## WRITTEN INSTRUCTION
Print the entries below unchanged, beginning at the line that contains "Image resolution: width=917" and ending after the line that contains "[x=67, y=329]".

[Items from a dataset]

--- begin ---

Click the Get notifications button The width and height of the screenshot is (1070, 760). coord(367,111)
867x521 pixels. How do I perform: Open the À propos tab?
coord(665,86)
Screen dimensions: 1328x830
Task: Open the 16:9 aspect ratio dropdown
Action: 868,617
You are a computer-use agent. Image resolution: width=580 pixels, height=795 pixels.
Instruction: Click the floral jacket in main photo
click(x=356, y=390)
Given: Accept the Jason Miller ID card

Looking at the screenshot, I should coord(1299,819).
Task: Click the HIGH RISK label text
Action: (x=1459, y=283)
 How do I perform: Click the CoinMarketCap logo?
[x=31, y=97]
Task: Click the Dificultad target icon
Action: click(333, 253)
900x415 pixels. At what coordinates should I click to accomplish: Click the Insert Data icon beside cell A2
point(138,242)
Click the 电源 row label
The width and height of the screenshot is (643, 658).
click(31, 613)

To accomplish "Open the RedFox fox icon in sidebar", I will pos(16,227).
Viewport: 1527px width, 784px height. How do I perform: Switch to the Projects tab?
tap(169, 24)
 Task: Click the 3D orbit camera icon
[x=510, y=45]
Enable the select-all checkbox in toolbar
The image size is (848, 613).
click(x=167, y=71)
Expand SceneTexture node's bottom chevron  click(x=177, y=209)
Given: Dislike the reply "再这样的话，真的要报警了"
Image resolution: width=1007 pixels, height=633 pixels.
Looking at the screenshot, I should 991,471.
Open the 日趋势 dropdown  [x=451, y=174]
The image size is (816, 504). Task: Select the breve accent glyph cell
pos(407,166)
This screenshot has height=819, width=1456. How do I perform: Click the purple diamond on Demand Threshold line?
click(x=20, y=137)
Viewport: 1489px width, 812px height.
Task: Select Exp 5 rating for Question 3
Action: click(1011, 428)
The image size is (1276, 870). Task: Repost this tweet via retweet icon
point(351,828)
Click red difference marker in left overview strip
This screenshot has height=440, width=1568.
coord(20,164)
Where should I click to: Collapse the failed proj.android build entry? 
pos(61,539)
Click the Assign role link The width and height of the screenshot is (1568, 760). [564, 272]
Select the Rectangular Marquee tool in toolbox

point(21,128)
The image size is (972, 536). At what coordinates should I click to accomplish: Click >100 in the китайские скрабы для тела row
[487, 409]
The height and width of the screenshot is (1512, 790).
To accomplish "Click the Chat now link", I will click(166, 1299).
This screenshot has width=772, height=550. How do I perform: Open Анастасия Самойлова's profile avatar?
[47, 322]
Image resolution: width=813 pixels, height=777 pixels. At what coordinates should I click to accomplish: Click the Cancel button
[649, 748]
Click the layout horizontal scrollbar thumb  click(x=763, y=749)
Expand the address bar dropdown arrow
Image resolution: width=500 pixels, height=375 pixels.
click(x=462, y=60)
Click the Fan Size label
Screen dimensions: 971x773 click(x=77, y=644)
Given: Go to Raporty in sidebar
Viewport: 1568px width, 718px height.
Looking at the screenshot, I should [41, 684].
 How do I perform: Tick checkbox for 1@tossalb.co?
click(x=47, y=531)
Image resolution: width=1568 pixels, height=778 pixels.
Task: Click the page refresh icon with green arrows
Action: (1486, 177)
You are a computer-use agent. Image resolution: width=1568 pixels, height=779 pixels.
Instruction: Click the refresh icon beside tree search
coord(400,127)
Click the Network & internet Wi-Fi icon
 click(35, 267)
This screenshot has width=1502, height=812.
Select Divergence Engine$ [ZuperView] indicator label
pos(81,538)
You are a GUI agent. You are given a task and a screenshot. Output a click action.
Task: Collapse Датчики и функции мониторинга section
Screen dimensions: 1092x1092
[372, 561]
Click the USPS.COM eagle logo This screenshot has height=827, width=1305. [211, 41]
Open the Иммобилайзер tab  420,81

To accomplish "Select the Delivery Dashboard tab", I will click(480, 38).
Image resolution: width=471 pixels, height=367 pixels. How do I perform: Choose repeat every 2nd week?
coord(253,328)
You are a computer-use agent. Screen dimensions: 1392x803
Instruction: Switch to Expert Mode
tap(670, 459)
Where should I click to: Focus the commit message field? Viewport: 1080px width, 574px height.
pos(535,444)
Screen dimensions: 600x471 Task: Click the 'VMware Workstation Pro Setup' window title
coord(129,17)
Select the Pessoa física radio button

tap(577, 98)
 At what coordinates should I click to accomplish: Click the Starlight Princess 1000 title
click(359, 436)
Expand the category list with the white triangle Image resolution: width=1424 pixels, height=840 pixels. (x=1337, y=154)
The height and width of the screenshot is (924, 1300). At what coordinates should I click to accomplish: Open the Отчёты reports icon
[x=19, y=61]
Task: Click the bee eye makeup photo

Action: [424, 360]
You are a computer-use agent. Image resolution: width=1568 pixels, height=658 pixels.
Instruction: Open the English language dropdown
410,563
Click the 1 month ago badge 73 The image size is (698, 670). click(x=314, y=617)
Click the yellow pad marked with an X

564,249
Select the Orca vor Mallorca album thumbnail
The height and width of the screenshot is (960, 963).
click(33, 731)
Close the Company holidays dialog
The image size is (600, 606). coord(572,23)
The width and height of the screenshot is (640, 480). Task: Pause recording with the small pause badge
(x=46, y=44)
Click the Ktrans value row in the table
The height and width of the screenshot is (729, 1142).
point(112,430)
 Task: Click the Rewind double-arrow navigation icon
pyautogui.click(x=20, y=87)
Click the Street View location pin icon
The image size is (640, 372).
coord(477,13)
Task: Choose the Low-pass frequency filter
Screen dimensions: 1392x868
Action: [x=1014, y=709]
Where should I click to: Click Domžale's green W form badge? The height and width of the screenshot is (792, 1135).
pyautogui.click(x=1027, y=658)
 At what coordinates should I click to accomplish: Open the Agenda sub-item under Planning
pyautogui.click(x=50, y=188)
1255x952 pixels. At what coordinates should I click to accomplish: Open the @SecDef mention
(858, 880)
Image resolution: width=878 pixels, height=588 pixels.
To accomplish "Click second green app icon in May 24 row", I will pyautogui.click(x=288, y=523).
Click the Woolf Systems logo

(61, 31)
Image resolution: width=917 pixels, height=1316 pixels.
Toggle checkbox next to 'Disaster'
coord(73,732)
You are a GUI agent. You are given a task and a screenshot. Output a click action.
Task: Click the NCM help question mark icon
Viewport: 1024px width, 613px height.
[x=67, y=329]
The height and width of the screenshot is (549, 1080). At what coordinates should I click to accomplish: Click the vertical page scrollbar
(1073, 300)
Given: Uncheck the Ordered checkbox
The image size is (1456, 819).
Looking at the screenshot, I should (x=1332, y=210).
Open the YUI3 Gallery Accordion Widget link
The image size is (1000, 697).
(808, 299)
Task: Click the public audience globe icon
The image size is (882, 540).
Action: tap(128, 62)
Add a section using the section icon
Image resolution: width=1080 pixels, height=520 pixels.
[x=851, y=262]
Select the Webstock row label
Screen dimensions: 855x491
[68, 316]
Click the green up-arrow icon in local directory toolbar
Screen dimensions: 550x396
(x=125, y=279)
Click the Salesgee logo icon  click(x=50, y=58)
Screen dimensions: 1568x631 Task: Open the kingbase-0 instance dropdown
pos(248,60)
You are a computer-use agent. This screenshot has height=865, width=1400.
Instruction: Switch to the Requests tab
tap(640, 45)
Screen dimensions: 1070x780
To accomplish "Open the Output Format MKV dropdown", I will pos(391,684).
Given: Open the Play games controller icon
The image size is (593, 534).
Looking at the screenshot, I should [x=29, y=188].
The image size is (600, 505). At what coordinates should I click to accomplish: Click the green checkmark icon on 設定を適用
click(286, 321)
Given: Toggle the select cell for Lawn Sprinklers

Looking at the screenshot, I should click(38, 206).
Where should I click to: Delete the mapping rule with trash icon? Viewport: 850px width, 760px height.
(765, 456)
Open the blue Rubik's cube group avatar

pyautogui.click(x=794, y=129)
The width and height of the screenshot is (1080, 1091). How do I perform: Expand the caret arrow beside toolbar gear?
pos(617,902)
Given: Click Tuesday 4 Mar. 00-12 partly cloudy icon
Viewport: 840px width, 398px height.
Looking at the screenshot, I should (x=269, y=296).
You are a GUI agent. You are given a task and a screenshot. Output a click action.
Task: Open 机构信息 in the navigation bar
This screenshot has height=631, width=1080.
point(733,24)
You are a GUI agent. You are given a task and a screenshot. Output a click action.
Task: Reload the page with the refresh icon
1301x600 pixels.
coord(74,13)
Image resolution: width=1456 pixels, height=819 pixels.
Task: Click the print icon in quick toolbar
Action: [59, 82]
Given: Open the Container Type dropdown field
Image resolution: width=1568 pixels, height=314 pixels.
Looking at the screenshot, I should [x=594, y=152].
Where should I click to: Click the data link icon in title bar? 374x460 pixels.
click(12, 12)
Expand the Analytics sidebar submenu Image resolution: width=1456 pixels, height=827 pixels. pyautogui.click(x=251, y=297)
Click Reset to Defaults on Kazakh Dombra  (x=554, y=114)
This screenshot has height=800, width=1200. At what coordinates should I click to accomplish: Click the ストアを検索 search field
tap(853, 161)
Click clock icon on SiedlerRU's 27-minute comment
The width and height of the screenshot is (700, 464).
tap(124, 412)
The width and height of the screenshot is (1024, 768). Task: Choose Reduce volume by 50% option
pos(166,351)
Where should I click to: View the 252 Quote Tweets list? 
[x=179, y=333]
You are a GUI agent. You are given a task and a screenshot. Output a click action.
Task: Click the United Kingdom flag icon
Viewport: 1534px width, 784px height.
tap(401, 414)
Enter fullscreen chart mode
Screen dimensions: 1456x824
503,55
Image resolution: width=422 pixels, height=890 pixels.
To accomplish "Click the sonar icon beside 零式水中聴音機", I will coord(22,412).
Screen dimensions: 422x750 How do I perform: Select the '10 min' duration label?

--- end ---

## SOLUTION TO THIS PROBLEM
Image resolution: width=917 pixels, height=1316 pixels.
Toggle checkbox next to 'Disaster'
coord(73,732)
You are a GUI agent. You are given a task and a screenshot. Output a click action.
Task: Click the NCM help question mark icon
Viewport: 1024px width, 613px height.
[x=67, y=329]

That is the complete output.